Work instruction:
Each line of the material that includes the string "page" counts once; report the total and nothing further.

-=-=-

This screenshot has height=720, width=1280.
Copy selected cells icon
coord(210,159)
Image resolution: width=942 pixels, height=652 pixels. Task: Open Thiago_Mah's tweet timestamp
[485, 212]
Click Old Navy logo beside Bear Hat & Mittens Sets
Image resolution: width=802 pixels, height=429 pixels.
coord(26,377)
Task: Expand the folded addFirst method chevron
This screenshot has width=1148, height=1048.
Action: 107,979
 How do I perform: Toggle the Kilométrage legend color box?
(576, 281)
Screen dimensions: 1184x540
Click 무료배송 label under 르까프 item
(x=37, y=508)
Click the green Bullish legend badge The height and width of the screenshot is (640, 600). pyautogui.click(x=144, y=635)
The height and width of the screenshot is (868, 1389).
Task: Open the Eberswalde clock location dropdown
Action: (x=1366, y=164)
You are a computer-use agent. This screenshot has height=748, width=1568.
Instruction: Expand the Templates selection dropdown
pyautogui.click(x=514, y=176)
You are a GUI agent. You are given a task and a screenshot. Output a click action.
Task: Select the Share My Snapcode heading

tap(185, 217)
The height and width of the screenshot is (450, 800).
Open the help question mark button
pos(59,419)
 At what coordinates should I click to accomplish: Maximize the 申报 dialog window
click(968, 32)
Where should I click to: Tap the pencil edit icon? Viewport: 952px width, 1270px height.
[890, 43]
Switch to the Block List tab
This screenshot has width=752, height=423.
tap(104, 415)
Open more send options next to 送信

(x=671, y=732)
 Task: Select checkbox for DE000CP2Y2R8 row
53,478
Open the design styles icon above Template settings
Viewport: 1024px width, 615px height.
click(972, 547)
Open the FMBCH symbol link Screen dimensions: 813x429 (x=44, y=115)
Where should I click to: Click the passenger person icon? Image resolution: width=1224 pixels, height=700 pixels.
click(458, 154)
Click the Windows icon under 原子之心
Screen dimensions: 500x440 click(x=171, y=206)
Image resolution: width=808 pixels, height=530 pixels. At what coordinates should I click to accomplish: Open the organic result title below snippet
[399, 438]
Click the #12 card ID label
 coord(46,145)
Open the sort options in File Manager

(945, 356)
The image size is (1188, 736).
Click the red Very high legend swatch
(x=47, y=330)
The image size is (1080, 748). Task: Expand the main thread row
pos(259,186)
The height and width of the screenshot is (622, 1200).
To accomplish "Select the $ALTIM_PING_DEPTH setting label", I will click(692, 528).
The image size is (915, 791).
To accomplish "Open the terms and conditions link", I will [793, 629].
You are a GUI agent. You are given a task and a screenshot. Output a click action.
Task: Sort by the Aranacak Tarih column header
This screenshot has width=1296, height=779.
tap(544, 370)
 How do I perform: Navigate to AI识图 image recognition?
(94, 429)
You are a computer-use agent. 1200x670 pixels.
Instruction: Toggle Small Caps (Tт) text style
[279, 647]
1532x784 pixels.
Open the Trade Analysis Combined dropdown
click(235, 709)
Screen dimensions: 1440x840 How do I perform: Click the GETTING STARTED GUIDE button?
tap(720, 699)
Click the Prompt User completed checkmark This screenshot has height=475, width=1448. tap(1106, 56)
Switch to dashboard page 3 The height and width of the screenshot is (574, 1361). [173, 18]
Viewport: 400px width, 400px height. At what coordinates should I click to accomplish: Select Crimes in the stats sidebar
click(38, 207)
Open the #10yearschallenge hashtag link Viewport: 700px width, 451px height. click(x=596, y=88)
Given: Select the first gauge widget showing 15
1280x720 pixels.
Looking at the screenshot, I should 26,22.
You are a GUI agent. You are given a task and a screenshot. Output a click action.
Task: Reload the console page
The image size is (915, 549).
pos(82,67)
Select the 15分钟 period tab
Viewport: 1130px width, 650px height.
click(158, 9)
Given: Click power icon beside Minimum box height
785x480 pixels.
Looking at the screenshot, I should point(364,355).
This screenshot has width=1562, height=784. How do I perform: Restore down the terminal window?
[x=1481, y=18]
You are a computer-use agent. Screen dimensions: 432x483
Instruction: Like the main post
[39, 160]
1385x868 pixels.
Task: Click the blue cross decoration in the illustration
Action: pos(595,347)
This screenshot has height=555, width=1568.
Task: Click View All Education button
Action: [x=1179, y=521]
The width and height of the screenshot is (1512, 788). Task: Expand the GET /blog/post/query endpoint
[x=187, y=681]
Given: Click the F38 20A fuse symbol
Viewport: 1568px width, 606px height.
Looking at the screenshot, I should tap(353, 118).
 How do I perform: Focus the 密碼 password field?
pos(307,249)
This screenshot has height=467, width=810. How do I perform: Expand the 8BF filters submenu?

-=-=-

Task output:
2